La muerte es una mujer vestida de rojo, por Francisco Javier Morales Calero

Mientras la esperaba, mi mirada se centró en aquella mesa repleta de libros. Uno de ellos llamó especialmente mi atención. Tenía un rostro humanoide cadavérico en su portada. No alcancé a ver título ni autor, ni tampoco me animé a hacer un mínimo esfuerzo por satisfacer mi curiosidad. Podría haberlo cogido, hojearlo y quizá comenzar a leerlo, pero nunca he sido partidario de emprender acciones que sé que no voy a finalizar. No iba a volver allí, al fin y al cabo, y el par de hojas que leyese pronto perdería nitidez en mi cabeza hasta caer en el olvido. 
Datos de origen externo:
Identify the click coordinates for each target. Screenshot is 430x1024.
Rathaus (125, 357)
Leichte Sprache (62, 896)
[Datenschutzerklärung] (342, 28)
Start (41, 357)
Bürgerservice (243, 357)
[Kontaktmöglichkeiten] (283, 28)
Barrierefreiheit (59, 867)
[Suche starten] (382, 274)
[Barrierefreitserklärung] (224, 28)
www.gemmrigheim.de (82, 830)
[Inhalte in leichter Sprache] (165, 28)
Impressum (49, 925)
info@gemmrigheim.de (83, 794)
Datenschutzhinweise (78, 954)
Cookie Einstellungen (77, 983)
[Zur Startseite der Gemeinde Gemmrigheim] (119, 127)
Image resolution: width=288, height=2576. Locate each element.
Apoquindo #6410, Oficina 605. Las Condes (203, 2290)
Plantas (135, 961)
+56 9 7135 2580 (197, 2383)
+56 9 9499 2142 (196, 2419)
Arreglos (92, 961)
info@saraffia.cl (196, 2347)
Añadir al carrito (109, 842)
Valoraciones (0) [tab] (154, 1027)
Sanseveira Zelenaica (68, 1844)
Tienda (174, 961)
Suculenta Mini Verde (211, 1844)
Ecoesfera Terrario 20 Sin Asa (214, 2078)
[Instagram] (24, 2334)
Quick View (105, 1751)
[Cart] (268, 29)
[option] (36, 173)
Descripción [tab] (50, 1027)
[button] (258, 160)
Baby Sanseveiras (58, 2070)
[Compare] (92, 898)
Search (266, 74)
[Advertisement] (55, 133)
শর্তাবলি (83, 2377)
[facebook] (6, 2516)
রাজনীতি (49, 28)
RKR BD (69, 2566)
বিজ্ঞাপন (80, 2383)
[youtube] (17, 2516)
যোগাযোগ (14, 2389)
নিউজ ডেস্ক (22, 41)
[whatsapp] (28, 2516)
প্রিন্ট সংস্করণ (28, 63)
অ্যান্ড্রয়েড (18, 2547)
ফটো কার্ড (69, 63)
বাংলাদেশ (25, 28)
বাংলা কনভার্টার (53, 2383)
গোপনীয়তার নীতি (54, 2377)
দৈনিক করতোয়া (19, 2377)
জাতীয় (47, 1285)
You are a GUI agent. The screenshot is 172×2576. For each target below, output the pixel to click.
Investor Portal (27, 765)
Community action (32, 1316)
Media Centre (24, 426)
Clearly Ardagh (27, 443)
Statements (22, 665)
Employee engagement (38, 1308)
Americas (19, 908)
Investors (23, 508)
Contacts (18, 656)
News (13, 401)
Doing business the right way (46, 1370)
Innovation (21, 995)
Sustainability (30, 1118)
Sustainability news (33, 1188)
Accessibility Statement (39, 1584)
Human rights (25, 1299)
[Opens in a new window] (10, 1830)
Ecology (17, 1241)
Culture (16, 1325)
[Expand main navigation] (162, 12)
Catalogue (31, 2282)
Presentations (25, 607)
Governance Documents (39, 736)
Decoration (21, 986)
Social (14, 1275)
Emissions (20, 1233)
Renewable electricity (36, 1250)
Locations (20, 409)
Sin embargo, por algún motivo que todavía hoy desconozco, aquel rostro me cautivó profundamente. La muerte. Ignoro si es eso lo que pretendía representar, solo sé que es lo que a mí me pareció. La muerte. Quien más y quien menos la teme. Las diferentes representaciones que se han hecho de ella no han sido para menos: esa tenebrosa hilandera que a golpe de tijera terminaba con la vida de los mortales, esa amalgama de bestias que con sus fauces de cocodrilo sumía en la nada absoluta a los fallecidos impuros, ese jinete de capa negra y mirada de hueso que con su afilada guadaña sesgaba las almas tanto de reyes como de esclavos. Eso, en parte, es causa del temor que inspira: pobre o rico, nada puede hacerse para esquivarla. ¿Quién no iba a tener miedo a desaparecer, a convertirse en nada? Alguien, por supuesto. 
No para todo el mundo la muerte supone un fin. Para unos, la muerte les lleva a un lugar mejor. Para otros, implica un reinicio. Cuentos de abuelas que ayudan a recibirla con más ánimo y menos miedo. Yo siempre he pensado que la muerte es lo que es y, siéndolo, que recibe un trato injusto. Dado que no puedo hacer nada por eludirla, prefiero tener una visión romántica de ella. Morimos porque hemos nacido, porque hemos vivido, y la muerte es la guinda que corona el pastel de nuestra vida. Todo lo que comienza tiene un fin y la existencia no iba a ser menos. La muerte… solo su nombre transmite fuerza. No me cabe la menor duda de que, dentro de la naturaleza, del mundo palpable y observable, es lo más parecido que podemos encontrar a Dios. Inequívoca, omnipresente, todopoderosa. Allí donde toca deja huella. Cuando la observas te cuesta sacártela de la cabeza. Todos estamos destinado a ella.
Entonces alcé la vista. Y la vi. En ese momento lo tuve claro. La muerte no es una vieja hilandera ni un esqueleto con capucha y guadaña. Esa noche aprendí que la muerte es una mujer vestida de rojo.